Chief Counsel of the Internal Revenue Service, William Wilkins, spoke with attorneys attending the Chicago-Kent College of Law Federal Tax Institute on May 17, 2012 impressing the significant change in the operating environment for tax attorneys and practitioners which requires such professionals to respond with clear, risk-conscious advice to their clients about complex tax positions. Wilkins stated, “I believe there are increasing opportunities for you, as advisers and advocates, to provide great client service in ways that go beyond being the gladiator in the arena.” He continued by stating, “In your role as tax advisor in the examination setting, you can help mediate the sharing of business and legal knowledge that is critical to the prompt resolution of tax uncertainty.

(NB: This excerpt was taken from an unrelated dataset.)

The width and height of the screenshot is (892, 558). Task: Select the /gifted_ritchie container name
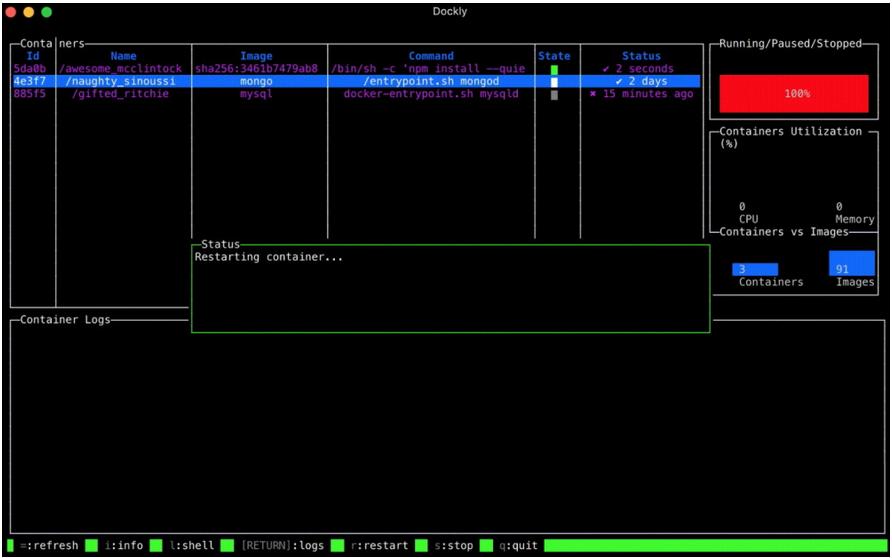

And in your role as tax advisor on business transactions, you can help provide your clients with the clear understandings of risk and opportunity that they need to make choices that are suitable for them.”
Wilkins’ comments come in light of new corporate approaches to tax risk caused by certain key factors, including:
- The evolution of financial accounting practices that require a comprehensive analysis of reasons for claiming a tax benefit and reserving against tax benefits;
- Wider attention to the impact of tax uncertainty on reported earnings;
- The leveraging of financial reporting for tax compliance, particularly with the adoption of Schedule UTP (Uncertain Tax Positions);
- Decisions by foreign tax authorities, including the United Kingdom and Australia, to assess the tax risk profile of large business taxpayers
- The emergence of new legal structures, including whistle-blower rules, that create obligations for reporting certain issues up the corporate chain.
These key factors have caused a decline in aggressive corporate tax promotion, although Wilkins warns that such promotion is not over. Wilkins noted that promoters have shifted their strategies away from sophisticated corporate taxpayers, marketing their structures to wealthy individuals and closely held businesses. In line with this shift, Wilkins said practitioners would have to spend significant time helping such clients see through pitches from aggressive promoters.